**EXTRACTED RECORDS**
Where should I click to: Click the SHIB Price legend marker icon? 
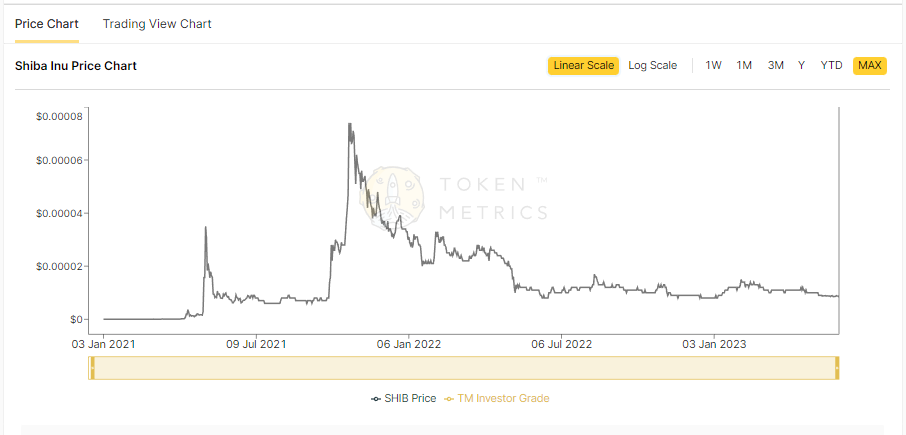click(375, 398)
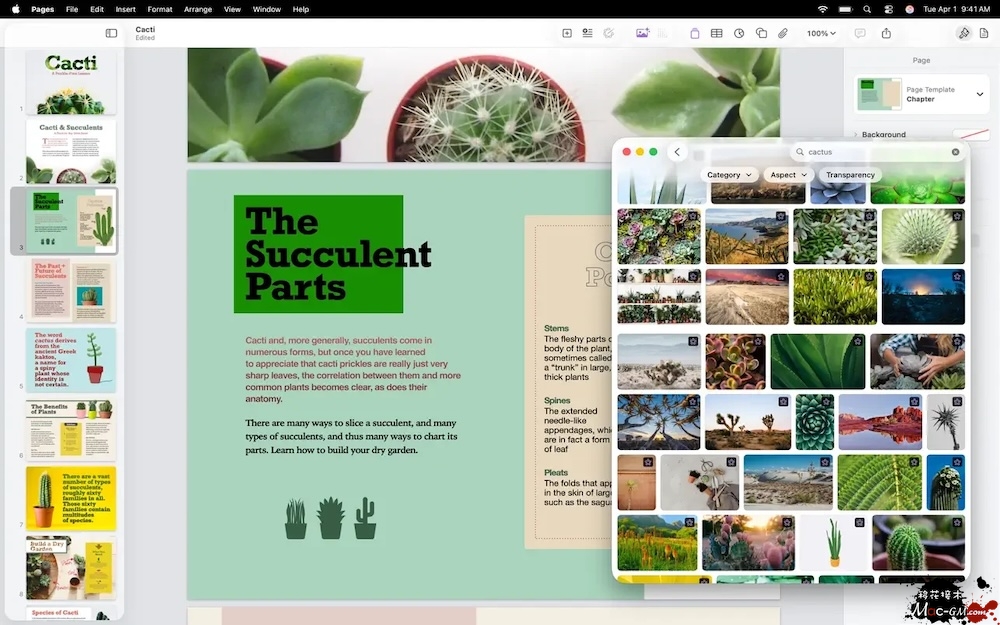Click the Comment icon in toolbar
The width and height of the screenshot is (1000, 625).
859,33
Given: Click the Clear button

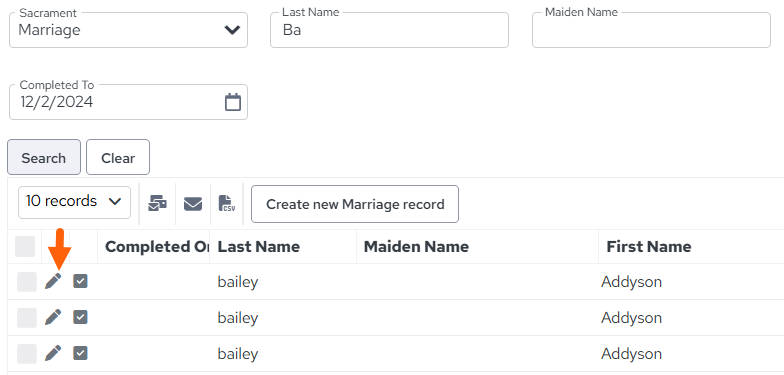Looking at the screenshot, I should pyautogui.click(x=118, y=157).
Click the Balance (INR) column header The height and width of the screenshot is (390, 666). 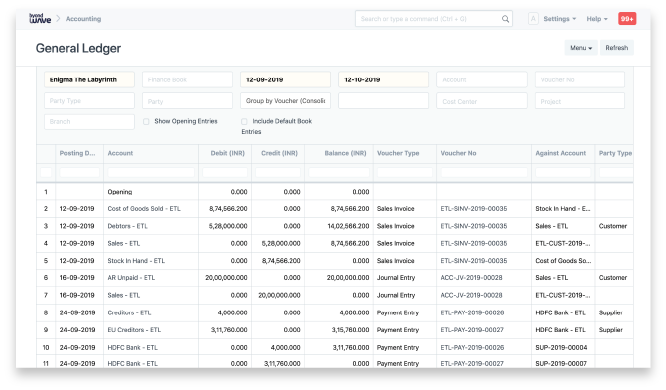pyautogui.click(x=345, y=153)
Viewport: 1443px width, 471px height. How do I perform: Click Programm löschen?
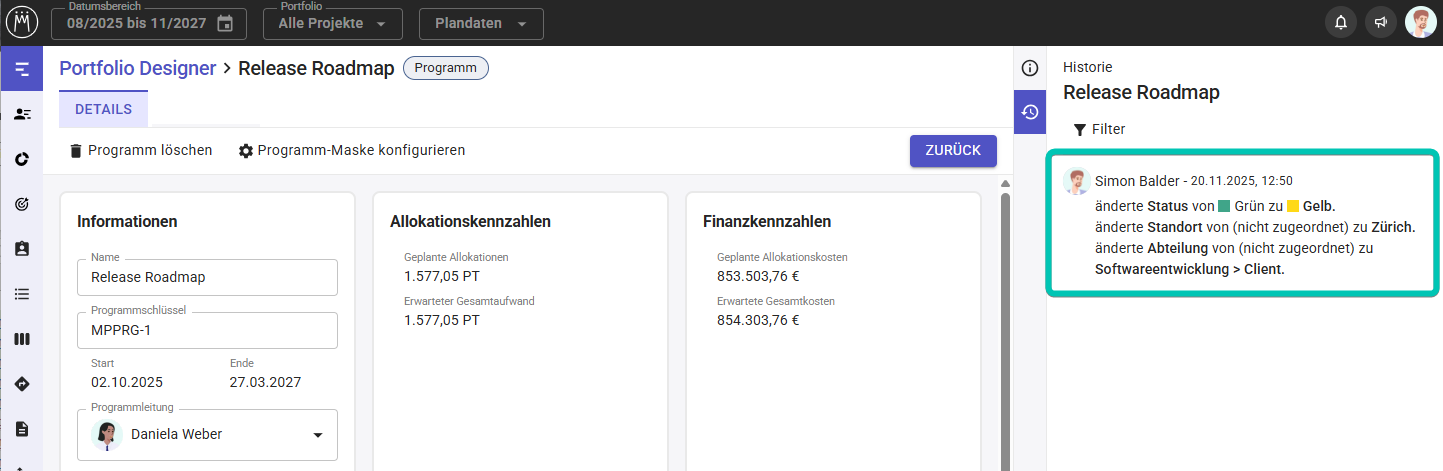(x=140, y=150)
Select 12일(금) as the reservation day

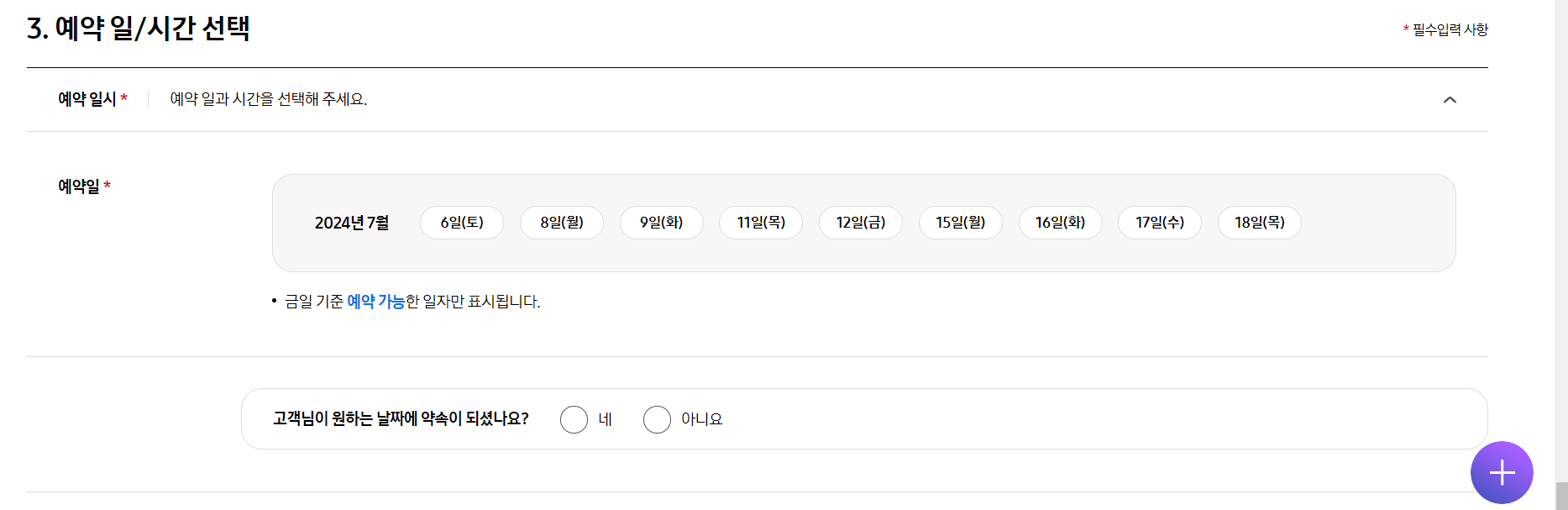(x=861, y=223)

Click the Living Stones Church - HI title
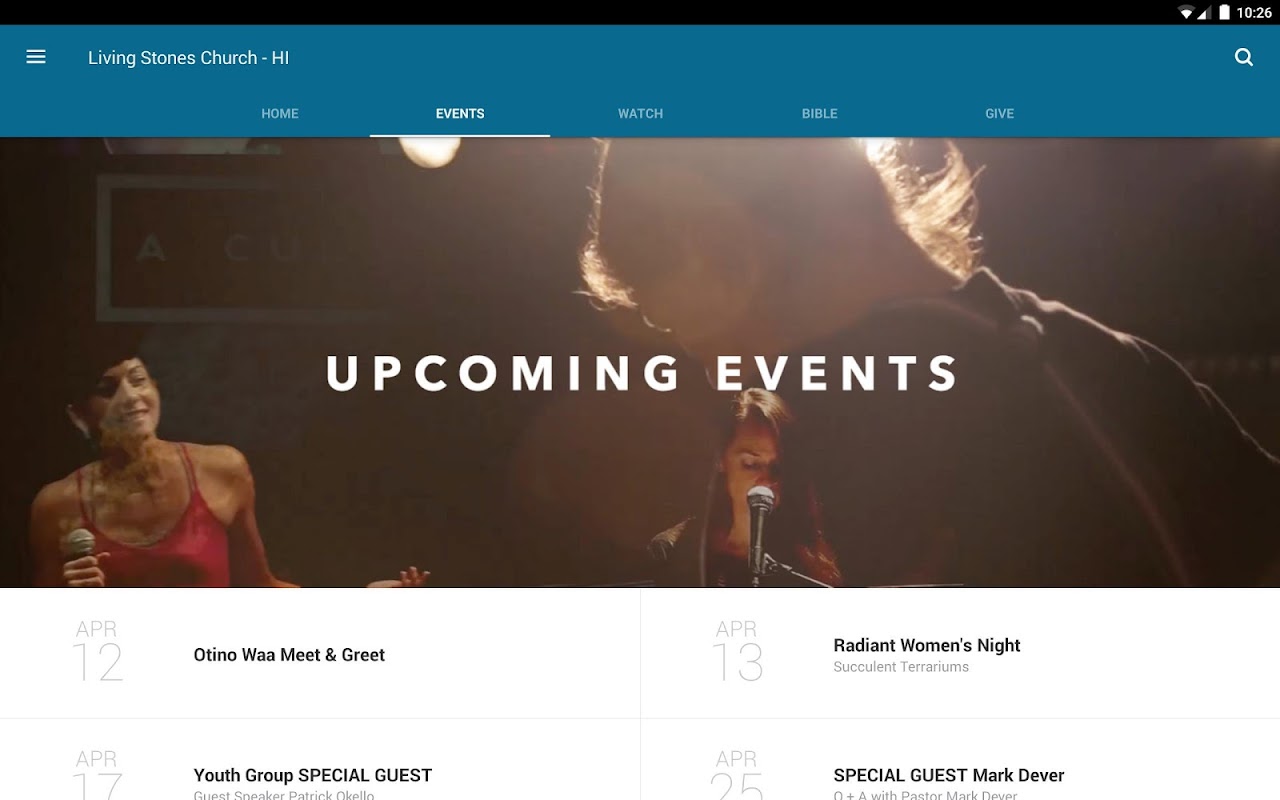188,58
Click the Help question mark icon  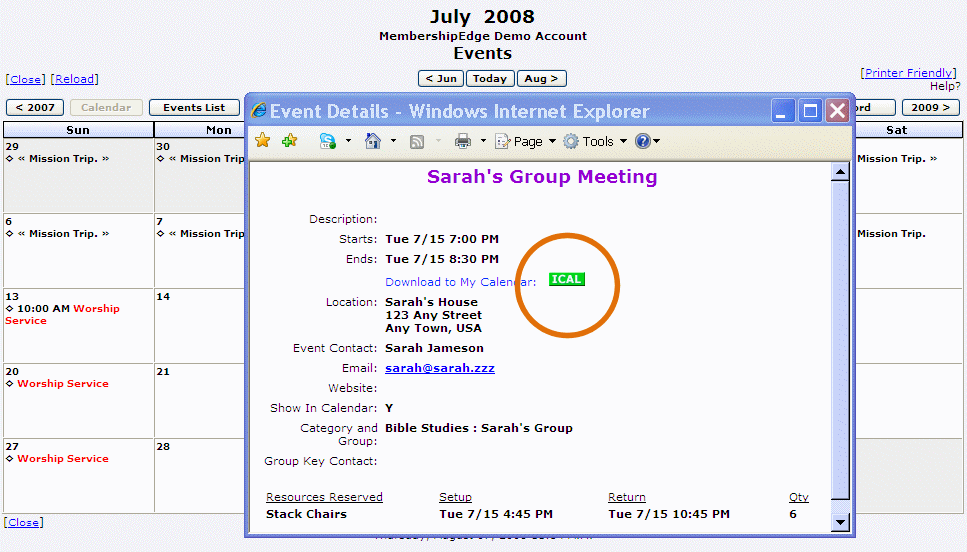[x=643, y=141]
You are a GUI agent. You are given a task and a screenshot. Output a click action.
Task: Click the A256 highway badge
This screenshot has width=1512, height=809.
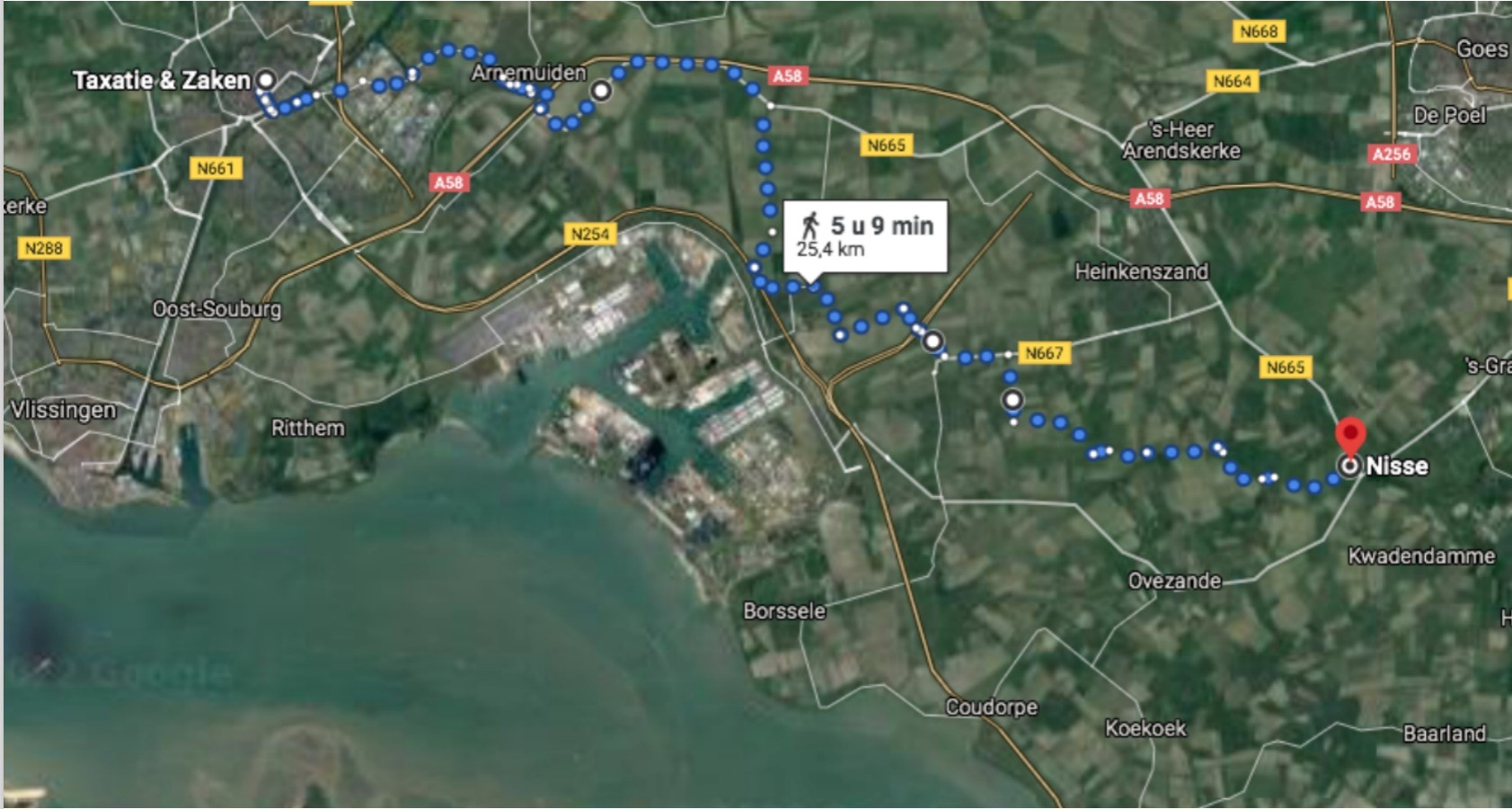(x=1391, y=155)
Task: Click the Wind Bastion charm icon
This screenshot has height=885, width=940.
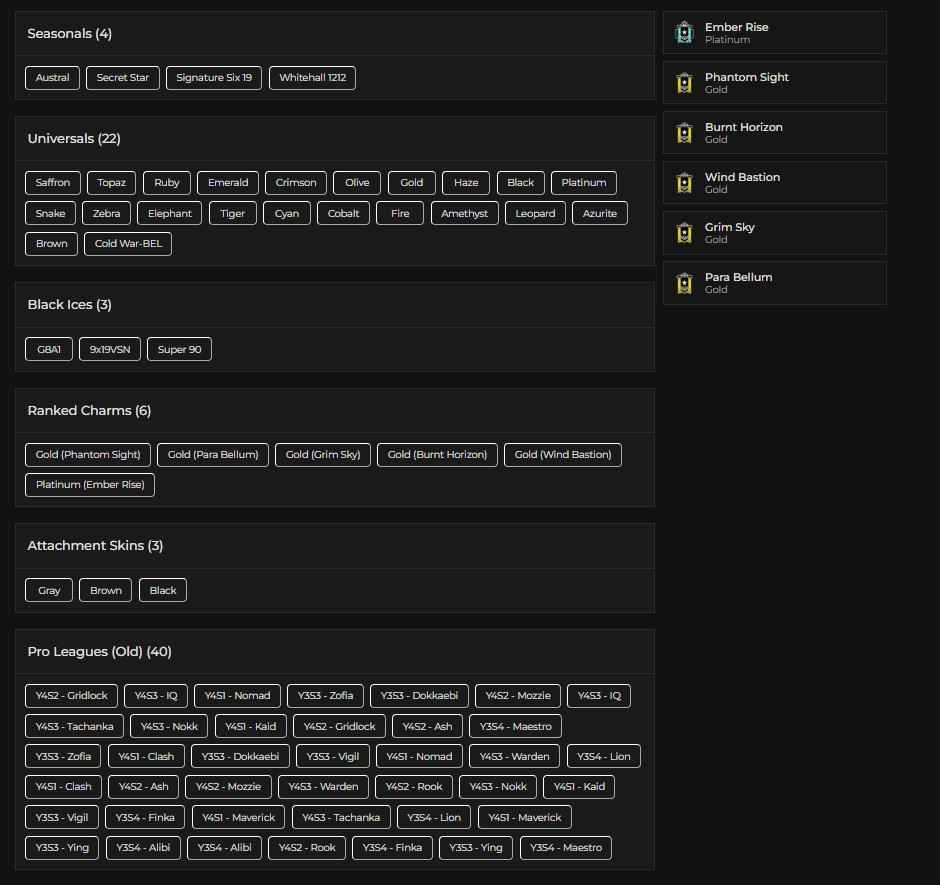Action: coord(685,182)
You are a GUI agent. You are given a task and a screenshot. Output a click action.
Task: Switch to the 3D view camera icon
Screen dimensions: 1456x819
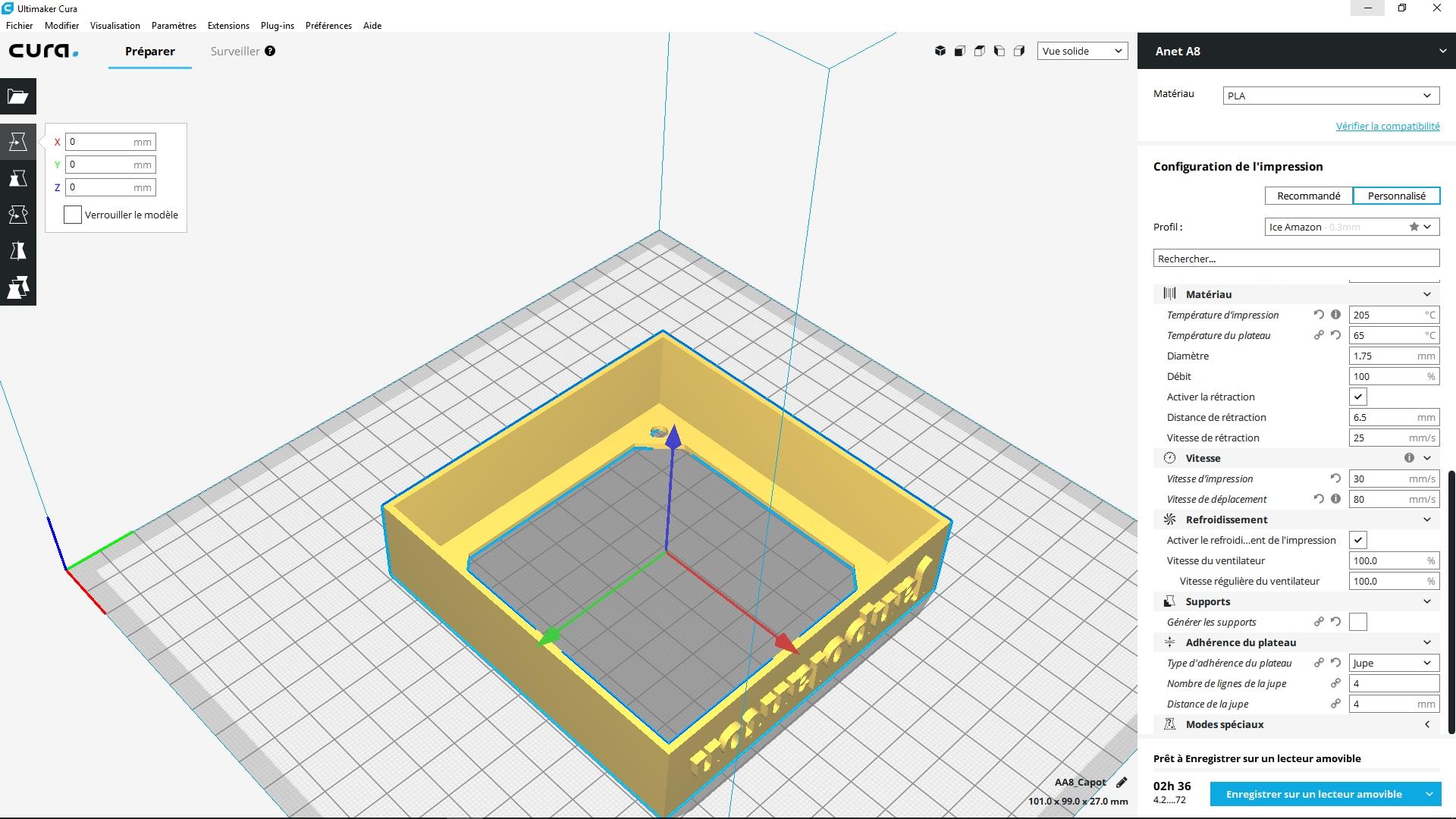coord(940,51)
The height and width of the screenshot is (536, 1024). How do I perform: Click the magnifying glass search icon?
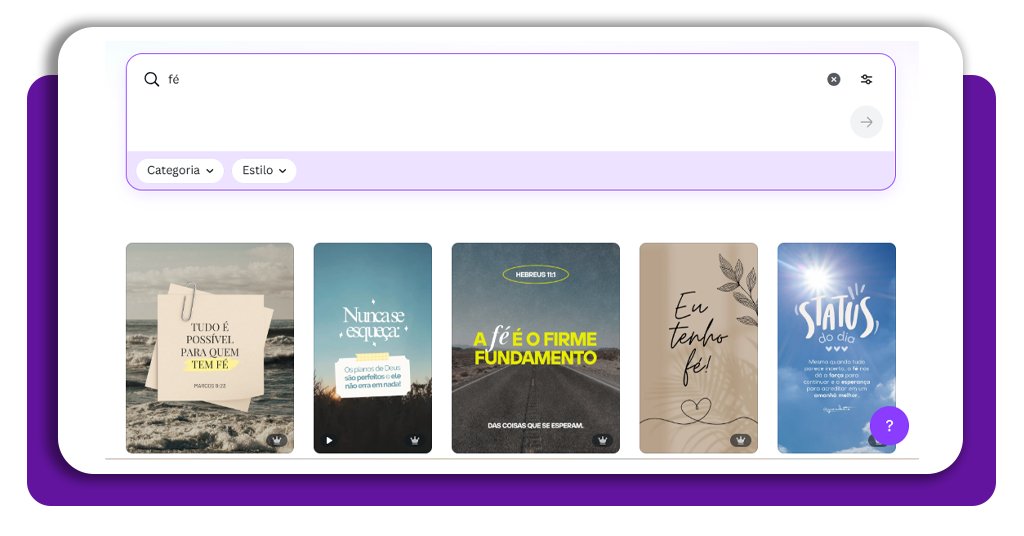152,79
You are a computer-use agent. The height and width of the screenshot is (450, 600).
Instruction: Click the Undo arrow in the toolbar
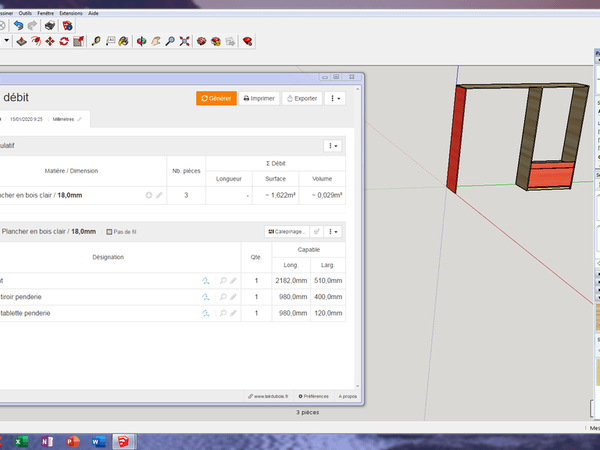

**STATED PROBLEM**
Put the lines from the line with "You are a computer-use" up to and including the last line of the records into a JSON list of strings, one string per line, with blank lines left out. Leave the pictures out.

**ANSWER FOR THIS EXERCISE**
[
  "You are a computer-use agent. The height and width of the screenshot is (450, 600).",
  "Instruction: Click the Undo arrow in the toolbar"
]